====== EXTRACTED ENTRIES ======

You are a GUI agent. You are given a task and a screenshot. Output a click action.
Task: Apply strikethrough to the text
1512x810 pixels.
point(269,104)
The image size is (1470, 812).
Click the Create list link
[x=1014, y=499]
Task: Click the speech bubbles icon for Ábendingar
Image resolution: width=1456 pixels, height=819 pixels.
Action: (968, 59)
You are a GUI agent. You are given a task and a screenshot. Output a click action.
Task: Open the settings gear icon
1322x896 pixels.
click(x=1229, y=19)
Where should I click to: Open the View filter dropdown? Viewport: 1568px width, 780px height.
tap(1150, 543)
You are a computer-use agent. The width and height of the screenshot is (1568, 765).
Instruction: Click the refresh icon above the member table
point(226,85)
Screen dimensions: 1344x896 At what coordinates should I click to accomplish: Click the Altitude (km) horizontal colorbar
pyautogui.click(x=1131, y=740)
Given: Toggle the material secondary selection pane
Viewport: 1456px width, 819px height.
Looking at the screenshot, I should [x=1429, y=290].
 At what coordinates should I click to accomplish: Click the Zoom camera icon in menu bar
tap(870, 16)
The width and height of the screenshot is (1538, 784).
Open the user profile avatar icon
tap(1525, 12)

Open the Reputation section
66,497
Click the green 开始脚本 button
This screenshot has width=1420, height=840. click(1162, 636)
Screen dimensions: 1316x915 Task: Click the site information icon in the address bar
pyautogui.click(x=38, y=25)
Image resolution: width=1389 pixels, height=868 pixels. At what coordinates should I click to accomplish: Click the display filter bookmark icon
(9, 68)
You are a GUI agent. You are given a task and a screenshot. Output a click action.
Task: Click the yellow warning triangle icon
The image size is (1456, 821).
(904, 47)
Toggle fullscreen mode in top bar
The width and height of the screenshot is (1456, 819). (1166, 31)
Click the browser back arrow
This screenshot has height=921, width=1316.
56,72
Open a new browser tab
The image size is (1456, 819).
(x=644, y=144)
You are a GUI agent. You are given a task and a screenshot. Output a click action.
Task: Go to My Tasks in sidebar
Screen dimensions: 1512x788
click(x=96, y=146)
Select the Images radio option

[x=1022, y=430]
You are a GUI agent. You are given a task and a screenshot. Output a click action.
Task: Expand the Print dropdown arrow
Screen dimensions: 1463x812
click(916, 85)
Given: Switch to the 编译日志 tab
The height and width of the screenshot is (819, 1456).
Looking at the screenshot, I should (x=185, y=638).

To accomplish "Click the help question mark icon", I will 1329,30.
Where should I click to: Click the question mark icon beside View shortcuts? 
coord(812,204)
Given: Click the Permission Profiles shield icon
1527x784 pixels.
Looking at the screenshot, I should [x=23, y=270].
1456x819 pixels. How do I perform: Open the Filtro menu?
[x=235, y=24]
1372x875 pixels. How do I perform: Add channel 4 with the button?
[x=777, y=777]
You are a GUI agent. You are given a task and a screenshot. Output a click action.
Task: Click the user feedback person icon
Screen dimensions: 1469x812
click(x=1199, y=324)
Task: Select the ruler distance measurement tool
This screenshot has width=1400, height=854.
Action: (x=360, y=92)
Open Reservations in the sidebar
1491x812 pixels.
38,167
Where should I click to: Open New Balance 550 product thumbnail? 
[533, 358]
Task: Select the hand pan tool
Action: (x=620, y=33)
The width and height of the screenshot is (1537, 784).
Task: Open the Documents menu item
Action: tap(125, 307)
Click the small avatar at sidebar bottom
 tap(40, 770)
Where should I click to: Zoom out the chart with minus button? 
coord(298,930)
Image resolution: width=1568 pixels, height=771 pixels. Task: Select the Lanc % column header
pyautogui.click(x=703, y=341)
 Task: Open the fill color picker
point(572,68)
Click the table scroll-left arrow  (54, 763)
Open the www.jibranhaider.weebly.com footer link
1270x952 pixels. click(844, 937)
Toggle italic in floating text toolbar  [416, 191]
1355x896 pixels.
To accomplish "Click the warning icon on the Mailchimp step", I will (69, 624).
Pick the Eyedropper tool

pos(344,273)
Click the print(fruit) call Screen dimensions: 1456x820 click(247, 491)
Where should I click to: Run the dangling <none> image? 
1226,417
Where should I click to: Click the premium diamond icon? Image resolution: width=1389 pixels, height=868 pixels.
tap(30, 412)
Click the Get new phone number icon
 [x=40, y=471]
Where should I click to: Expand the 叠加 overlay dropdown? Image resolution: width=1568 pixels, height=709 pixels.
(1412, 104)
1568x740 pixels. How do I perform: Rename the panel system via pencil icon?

======

• **WORK REQUIRED**:
An exact copy of every record is needed.

• **WRITTEN ANSWER**:
You are a GUI agent. You are given a task and a screenshot. Output a click action.
Task: Apply strikethrough to the text
1512x810 pixels.
point(269,104)
The image size is (1470, 812).
Click the Create list link
[x=1014, y=499]
Task: Click the speech bubbles icon for Ábendingar
Image resolution: width=1456 pixels, height=819 pixels.
Action: (968, 59)
You are a GUI agent. You are given a task and a screenshot. Output a click action.
Task: Open the settings gear icon
1322x896 pixels.
click(x=1229, y=19)
Where should I click to: Open the View filter dropdown? Viewport: 1568px width, 780px height.
tap(1150, 543)
You are a computer-use agent. The width and height of the screenshot is (1568, 765).
Instruction: Click the refresh icon above the member table
point(226,85)
Screen dimensions: 1344x896 At what coordinates should I click to accomplish: Click the Altitude (km) horizontal colorbar
pyautogui.click(x=1131, y=740)
Given: Toggle the material secondary selection pane
Viewport: 1456px width, 819px height.
Looking at the screenshot, I should [x=1429, y=290].
 At what coordinates should I click to accomplish: Click the Zoom camera icon in menu bar
tap(870, 16)
The width and height of the screenshot is (1538, 784).
Open the user profile avatar icon
tap(1525, 12)

Open the Reputation section
66,497
Click the green 开始脚本 button
This screenshot has width=1420, height=840. click(1162, 636)
Screen dimensions: 1316x915 Task: Click the site information icon in the address bar
pyautogui.click(x=38, y=25)
Image resolution: width=1389 pixels, height=868 pixels. At what coordinates should I click to accomplish: Click the display filter bookmark icon
(9, 68)
You are a GUI agent. You are given a task and a screenshot. Output a click action.
Task: Click the yellow warning triangle icon
The image size is (1456, 821).
(904, 47)
Toggle fullscreen mode in top bar
The width and height of the screenshot is (1456, 819). (1166, 31)
Click the browser back arrow
This screenshot has height=921, width=1316.
56,72
Open a new browser tab
The image size is (1456, 819).
(x=644, y=144)
You are a GUI agent. You are given a task and a screenshot. Output a click action.
Task: Go to My Tasks in sidebar
Screen dimensions: 1512x788
click(x=96, y=146)
Select the Images radio option

[x=1022, y=430]
You are a GUI agent. You are given a task and a screenshot. Output a click action.
Task: Expand the Print dropdown arrow
Screen dimensions: 1463x812
click(916, 85)
Given: Switch to the 编译日志 tab
The height and width of the screenshot is (819, 1456).
Looking at the screenshot, I should (x=185, y=638).

To accomplish "Click the help question mark icon", I will 1329,30.
Where should I click to: Click the question mark icon beside View shortcuts? 
coord(812,204)
Given: Click the Permission Profiles shield icon
1527x784 pixels.
Looking at the screenshot, I should [x=23, y=270].
1456x819 pixels. How do I perform: Open the Filtro menu?
[x=235, y=24]
1372x875 pixels. How do I perform: Add channel 4 with the button?
[x=777, y=777]
You are a GUI agent. You are given a task and a screenshot. Output a click action.
Task: Click the user feedback person icon
Screen dimensions: 1469x812
click(x=1199, y=324)
Task: Select the ruler distance measurement tool
This screenshot has width=1400, height=854.
Action: (x=360, y=92)
Open Reservations in the sidebar
1491x812 pixels.
38,167
Where should I click to: Open New Balance 550 product thumbnail? 
[533, 358]
Task: Select the hand pan tool
Action: (x=620, y=33)
The width and height of the screenshot is (1537, 784).
Task: Open the Documents menu item
Action: tap(125, 307)
Click the small avatar at sidebar bottom
 tap(40, 770)
Where should I click to: Zoom out the chart with minus button? 
coord(298,930)
Image resolution: width=1568 pixels, height=771 pixels. Task: Select the Lanc % column header
pyautogui.click(x=703, y=341)
 Task: Open the fill color picker
point(572,68)
Click the table scroll-left arrow  (54, 763)
Open the www.jibranhaider.weebly.com footer link
1270x952 pixels. click(844, 937)
Toggle italic in floating text toolbar  [416, 191]
1355x896 pixels.
To accomplish "Click the warning icon on the Mailchimp step", I will (69, 624).
Pick the Eyedropper tool

pos(344,273)
Click the print(fruit) call Screen dimensions: 1456x820 click(247, 491)
Where should I click to: Run the dangling <none> image? 
1226,417
Where should I click to: Click the premium diamond icon? Image resolution: width=1389 pixels, height=868 pixels.
tap(30, 412)
Click the Get new phone number icon
 [x=40, y=471]
Where should I click to: Expand the 叠加 overlay dropdown? Image resolution: width=1568 pixels, height=709 pixels.
(1412, 104)
1568x740 pixels. How do I perform: Rename the panel system via pencil icon?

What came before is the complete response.